Show this New Study to Your Anti-Science Auntie, and Stand Back. Species EVOLVE in response to CLIMATE CHANGE
July 13, 2012
Climate change has altered the behaviour and interactions of many plants and animals, including when fish migrate and plants flower. But evidence has been lacking that such shifts have a genetic basis.
Organisms often deal with environmental pressures by altering traits through a process known as phenotypic plasticity, which does not require genetic changes. But many organisms will need to evolve genetic adaptations to climate change to survive, and seasonal traits such as the timing of migration are those most likely to evolve as they are genetically heritable.
Ryan Kovach, a population ecologist at the University of Alaska in Fairbanks, and his colleagues have now investigated the genetic basis of shifts towards earlier migration times in spawning pink salmon (Oncorhynchus gorbuscha) in Auke Creek, a stream near Jueau, Alaska1. The team found that in 2010, the fish swam upstream to spawn nearly two weeks earlier than they did 40 years ago, a trend also seen in other salmon populations. Over the same period, the average temperature of the water rose by more than one degree. Now, Kovach has linked the change in behaviour to a genetic change.
“It has been extremely difficult to determine whether any of the multitudes of observed phenological changes in nature are due to rapid microevolution within a population,” says Kovach. “This study is the first empirical example using genetic data to confirm this theory, and so addresses a key research gap that has been acting as a thorn in the side of the field.”
The researchers used a genetic marker that had been bred into late-migrating fish in the 1980s to differentiate late-migrating fish from early-migrating fish. The marker was on the gene MDH B1,2, which is not affected by natural selection. They then looked at 32 years of genetic data begining in the 1970′s taken from 17 generations of the fish. In addtion, between 5 and 30 fish were sampled every day in the odd years from 1983 to 1993, and in 2001 and 2011.
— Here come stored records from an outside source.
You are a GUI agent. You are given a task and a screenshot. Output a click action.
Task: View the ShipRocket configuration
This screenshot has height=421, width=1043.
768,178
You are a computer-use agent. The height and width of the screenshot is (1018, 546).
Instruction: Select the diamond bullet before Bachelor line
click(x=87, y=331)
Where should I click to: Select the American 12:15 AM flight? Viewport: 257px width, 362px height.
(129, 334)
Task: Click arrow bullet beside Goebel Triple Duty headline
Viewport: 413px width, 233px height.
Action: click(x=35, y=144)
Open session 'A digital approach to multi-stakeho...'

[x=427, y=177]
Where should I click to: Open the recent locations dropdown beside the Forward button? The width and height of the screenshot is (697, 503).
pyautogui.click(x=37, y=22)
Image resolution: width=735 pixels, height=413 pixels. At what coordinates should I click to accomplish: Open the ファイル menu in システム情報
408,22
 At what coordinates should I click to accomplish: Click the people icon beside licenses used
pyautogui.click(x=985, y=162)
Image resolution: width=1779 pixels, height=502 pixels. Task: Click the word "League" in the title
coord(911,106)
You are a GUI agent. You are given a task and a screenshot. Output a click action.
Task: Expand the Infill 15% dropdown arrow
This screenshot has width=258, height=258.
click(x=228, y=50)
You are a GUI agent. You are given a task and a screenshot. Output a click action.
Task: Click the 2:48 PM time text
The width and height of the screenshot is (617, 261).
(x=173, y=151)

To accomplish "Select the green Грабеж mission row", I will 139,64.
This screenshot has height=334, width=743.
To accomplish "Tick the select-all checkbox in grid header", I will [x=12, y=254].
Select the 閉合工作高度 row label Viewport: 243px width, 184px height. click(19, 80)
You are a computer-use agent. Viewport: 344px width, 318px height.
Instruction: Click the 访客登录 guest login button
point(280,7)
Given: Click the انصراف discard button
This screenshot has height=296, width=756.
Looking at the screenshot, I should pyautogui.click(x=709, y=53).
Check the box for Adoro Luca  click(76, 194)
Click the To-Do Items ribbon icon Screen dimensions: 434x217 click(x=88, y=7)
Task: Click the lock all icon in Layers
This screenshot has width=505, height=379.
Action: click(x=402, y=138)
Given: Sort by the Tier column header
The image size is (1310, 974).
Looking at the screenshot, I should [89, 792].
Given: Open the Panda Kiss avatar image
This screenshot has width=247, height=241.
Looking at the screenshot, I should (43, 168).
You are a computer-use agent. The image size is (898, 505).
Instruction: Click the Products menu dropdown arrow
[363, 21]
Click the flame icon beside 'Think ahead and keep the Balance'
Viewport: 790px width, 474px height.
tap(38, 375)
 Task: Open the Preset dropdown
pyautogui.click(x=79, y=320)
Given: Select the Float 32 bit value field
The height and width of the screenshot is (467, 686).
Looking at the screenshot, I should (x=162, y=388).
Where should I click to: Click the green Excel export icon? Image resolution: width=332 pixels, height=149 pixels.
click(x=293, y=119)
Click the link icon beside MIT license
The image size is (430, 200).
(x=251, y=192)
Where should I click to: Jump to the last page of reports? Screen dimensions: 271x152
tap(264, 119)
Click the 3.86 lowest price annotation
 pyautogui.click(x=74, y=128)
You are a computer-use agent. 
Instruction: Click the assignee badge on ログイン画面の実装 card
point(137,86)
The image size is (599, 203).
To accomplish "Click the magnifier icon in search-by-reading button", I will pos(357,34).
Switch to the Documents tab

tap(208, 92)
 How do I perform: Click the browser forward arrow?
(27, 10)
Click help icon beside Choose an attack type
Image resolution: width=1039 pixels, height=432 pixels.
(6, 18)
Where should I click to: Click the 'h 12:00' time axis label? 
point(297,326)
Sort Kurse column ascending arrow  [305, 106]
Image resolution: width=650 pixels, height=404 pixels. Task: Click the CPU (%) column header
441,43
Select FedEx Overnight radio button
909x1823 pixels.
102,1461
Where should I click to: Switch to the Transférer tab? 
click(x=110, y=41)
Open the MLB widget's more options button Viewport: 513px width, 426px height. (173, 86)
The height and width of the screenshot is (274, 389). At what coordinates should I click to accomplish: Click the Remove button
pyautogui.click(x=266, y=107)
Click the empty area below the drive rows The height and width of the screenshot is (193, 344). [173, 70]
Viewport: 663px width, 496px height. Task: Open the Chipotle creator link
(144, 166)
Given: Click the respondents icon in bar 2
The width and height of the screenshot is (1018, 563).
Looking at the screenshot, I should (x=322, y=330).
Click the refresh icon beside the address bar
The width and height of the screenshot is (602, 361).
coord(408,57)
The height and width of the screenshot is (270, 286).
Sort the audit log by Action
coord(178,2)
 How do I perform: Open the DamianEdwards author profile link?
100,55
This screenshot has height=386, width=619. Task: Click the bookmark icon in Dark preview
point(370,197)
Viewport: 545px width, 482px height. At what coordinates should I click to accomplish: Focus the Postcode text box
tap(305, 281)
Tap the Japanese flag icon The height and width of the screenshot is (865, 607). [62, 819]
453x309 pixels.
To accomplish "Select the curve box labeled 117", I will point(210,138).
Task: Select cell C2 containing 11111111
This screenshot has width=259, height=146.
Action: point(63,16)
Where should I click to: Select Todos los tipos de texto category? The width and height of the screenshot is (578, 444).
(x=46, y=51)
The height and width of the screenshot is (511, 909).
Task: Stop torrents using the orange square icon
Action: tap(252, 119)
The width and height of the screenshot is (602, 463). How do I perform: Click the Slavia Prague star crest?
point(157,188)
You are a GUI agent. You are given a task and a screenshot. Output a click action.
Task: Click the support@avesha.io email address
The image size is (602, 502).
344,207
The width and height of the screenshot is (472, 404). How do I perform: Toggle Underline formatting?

They found that by 2011, the number of late-migrating fish had dropped by at least 20%, to make up just 10% of the population. They also found a three-fold decrease in the frequency of the genetic marker. They found no changes in the frequencies of many other genes used as controls. The findings are published today in the Proceedings of the Royal Society B1.
“We show that there has been a genetic shift towards earlier migration timing through what appears to be natural selection against the late-migrating individuals in the population,” Kovach says.